**Task directions**
Copy out exactly the lines below that run from the one holding "Given: Select the 将所有文件合并成一个文件 radio option" to the one holding "has width=2576, height=1442.", keeping both of those lines and no others.

··· Provided information ···

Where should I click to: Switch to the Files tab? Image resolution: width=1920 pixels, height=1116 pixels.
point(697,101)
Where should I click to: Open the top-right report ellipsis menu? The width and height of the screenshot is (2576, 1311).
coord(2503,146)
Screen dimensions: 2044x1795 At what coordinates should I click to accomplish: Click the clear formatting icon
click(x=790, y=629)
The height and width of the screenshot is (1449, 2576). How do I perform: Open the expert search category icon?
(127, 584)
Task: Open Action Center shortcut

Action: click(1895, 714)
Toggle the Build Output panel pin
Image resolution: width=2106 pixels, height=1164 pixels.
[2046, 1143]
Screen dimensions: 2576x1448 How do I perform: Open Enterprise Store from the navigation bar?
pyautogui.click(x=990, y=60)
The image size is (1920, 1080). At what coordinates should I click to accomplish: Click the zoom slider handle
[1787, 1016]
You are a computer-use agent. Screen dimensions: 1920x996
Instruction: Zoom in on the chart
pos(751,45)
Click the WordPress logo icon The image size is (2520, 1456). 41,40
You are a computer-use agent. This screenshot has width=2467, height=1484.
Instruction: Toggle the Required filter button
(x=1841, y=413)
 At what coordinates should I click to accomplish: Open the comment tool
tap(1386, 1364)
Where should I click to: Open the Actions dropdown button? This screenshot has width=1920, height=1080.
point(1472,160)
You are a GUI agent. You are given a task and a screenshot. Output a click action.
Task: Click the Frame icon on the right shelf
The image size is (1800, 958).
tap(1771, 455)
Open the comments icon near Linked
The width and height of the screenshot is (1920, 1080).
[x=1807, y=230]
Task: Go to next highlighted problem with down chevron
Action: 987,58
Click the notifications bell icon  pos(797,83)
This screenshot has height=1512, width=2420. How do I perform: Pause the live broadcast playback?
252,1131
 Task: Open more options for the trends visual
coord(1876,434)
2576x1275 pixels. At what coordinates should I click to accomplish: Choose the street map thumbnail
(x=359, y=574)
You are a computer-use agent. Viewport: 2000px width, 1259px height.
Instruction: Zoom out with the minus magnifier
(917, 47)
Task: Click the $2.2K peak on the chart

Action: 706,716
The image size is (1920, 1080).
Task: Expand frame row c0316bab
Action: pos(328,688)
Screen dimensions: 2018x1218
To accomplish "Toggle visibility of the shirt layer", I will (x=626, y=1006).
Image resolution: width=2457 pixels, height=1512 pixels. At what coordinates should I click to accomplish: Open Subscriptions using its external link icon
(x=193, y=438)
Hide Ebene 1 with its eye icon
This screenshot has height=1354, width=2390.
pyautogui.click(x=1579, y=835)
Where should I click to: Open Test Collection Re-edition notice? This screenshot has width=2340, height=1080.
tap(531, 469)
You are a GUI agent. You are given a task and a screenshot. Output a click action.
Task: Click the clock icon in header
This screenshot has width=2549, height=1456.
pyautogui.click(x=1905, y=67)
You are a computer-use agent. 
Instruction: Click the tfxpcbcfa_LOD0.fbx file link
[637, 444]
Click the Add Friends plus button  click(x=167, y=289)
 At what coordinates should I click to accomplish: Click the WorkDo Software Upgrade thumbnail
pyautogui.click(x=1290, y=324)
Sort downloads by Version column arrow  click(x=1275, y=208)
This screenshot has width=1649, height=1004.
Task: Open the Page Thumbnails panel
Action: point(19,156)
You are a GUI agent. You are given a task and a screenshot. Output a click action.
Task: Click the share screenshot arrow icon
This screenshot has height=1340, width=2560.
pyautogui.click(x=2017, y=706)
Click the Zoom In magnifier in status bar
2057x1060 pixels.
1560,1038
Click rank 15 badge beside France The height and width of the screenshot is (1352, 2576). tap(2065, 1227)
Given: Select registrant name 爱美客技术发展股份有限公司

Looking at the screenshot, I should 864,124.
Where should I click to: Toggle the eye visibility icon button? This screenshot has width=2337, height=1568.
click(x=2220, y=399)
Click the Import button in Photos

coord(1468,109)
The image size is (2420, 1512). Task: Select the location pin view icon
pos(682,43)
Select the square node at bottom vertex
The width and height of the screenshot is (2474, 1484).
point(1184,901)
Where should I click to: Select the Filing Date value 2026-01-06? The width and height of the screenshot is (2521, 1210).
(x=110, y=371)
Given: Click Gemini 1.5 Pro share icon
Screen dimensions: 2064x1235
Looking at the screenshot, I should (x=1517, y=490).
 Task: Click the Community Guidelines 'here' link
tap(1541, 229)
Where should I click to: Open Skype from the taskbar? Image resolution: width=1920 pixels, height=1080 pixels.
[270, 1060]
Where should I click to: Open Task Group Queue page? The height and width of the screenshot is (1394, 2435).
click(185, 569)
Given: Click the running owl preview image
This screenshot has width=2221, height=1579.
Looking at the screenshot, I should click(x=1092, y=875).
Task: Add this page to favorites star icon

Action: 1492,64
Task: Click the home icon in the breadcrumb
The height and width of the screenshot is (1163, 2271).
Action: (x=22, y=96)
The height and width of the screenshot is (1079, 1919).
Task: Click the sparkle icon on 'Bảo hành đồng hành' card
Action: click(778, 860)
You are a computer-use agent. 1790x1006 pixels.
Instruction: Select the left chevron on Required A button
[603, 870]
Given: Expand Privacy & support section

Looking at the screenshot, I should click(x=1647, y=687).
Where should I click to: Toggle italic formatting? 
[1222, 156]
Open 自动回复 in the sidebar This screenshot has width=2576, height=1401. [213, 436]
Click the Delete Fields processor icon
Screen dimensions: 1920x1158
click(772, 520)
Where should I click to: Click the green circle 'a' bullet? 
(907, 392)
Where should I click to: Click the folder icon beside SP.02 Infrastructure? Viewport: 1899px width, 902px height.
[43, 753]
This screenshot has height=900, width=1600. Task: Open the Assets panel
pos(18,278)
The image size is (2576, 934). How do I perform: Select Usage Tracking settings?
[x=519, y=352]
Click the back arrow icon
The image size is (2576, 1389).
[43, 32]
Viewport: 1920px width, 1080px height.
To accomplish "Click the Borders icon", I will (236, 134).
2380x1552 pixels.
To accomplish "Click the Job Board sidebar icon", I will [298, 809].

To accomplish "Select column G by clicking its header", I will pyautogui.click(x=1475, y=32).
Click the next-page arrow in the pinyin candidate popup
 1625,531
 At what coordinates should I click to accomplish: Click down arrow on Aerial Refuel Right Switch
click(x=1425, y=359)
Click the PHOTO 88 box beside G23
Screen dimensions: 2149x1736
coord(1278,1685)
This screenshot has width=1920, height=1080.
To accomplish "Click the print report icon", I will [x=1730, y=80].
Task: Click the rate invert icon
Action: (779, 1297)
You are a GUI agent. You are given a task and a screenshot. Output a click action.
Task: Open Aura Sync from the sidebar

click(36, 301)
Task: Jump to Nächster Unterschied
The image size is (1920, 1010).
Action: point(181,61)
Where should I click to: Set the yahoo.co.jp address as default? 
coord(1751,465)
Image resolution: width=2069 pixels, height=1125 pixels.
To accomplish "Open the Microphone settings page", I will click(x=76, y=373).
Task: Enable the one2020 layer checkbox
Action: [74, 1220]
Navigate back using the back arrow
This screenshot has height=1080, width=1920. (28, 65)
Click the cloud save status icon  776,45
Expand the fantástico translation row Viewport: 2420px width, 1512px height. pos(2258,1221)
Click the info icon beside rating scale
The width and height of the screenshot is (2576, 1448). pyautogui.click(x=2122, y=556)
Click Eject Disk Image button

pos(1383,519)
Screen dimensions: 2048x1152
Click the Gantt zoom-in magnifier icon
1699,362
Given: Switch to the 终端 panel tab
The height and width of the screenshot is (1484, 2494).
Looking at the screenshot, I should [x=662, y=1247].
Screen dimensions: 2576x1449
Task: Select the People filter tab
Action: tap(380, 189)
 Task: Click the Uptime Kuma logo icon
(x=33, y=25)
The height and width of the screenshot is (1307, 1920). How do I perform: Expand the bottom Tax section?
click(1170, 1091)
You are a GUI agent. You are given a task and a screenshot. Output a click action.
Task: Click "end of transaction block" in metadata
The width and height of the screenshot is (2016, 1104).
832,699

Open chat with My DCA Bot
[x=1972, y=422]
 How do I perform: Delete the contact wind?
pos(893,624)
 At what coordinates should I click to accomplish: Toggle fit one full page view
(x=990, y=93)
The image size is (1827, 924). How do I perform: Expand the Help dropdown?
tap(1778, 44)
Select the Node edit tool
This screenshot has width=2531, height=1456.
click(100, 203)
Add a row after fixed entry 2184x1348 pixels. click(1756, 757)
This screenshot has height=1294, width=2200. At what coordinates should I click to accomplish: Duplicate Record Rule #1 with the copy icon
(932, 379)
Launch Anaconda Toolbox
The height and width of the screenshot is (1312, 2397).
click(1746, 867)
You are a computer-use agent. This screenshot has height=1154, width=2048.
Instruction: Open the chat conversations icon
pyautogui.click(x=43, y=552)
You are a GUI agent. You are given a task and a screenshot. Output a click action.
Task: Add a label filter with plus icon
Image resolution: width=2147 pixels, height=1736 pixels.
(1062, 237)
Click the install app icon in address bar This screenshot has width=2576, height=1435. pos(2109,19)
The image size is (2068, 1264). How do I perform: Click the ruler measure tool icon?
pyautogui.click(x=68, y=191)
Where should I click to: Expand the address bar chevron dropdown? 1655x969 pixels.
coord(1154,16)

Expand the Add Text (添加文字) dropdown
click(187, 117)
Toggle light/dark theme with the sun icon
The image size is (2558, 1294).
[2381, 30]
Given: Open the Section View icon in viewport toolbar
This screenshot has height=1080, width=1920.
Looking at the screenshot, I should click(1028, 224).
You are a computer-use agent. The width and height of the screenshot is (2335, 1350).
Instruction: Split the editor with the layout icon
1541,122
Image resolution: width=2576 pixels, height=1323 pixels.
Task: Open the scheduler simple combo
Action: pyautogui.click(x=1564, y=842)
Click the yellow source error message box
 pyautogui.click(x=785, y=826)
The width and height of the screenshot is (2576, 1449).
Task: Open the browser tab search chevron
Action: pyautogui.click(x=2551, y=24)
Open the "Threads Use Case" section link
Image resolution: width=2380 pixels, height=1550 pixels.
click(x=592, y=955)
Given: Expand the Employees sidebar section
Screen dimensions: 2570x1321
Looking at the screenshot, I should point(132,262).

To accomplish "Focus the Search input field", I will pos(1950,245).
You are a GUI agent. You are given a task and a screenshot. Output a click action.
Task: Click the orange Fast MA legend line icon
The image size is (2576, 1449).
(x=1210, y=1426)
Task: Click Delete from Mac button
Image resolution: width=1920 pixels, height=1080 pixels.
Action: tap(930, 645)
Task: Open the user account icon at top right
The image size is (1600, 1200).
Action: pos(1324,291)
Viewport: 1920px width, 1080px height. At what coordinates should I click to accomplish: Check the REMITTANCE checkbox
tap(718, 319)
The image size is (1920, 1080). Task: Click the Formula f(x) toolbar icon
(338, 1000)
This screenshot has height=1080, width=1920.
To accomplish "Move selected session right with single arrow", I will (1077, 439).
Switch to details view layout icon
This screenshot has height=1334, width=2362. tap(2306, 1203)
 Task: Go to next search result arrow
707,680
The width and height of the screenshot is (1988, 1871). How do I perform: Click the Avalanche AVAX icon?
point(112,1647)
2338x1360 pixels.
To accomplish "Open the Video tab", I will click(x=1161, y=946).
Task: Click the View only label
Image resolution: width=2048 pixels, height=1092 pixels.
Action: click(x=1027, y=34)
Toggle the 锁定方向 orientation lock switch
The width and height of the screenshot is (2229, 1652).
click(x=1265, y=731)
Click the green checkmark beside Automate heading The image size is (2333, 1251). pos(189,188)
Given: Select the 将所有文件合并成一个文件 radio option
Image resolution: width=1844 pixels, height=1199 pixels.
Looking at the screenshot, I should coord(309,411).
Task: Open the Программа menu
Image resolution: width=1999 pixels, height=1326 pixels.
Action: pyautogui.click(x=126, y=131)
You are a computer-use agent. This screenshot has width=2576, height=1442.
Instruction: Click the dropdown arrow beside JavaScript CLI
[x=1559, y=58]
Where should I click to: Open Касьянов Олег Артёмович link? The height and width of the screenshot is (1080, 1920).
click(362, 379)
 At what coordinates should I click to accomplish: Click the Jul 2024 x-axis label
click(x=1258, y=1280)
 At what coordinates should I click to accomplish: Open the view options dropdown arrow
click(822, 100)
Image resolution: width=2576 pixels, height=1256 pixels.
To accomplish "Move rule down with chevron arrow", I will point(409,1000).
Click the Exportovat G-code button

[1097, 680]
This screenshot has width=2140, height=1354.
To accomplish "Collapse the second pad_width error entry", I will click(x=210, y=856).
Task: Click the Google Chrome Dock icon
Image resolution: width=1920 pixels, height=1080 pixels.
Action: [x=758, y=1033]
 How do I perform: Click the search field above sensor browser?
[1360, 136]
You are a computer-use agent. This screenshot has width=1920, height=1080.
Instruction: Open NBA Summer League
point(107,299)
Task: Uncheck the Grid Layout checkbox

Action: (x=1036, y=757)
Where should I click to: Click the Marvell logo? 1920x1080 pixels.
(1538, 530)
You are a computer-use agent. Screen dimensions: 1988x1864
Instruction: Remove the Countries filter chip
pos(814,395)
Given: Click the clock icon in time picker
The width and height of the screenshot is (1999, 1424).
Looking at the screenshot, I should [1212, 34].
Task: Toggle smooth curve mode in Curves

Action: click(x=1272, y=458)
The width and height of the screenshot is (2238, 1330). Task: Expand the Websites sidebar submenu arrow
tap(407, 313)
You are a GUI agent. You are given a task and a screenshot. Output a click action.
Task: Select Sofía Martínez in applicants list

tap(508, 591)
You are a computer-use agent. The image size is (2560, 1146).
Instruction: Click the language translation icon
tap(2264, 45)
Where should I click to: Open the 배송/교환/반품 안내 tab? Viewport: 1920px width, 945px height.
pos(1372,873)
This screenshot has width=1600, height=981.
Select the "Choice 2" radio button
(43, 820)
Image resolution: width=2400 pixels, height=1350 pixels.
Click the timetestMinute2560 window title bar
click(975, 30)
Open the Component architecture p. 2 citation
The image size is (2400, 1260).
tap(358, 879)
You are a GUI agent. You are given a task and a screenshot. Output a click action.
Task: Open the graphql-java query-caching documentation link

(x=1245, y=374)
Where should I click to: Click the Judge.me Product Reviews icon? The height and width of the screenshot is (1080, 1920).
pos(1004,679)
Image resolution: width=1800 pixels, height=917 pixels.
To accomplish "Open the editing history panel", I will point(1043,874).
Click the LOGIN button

···

**Solved exercise**
Given: Select the 将所有文件合并成一个文件 radio option
Image resolution: width=1844 pixels, height=1199 pixels.
Looking at the screenshot, I should coord(309,411).
Task: Open the Программа menu
Image resolution: width=1999 pixels, height=1326 pixels.
Action: pyautogui.click(x=126, y=131)
You are a computer-use agent. This screenshot has width=2576, height=1442.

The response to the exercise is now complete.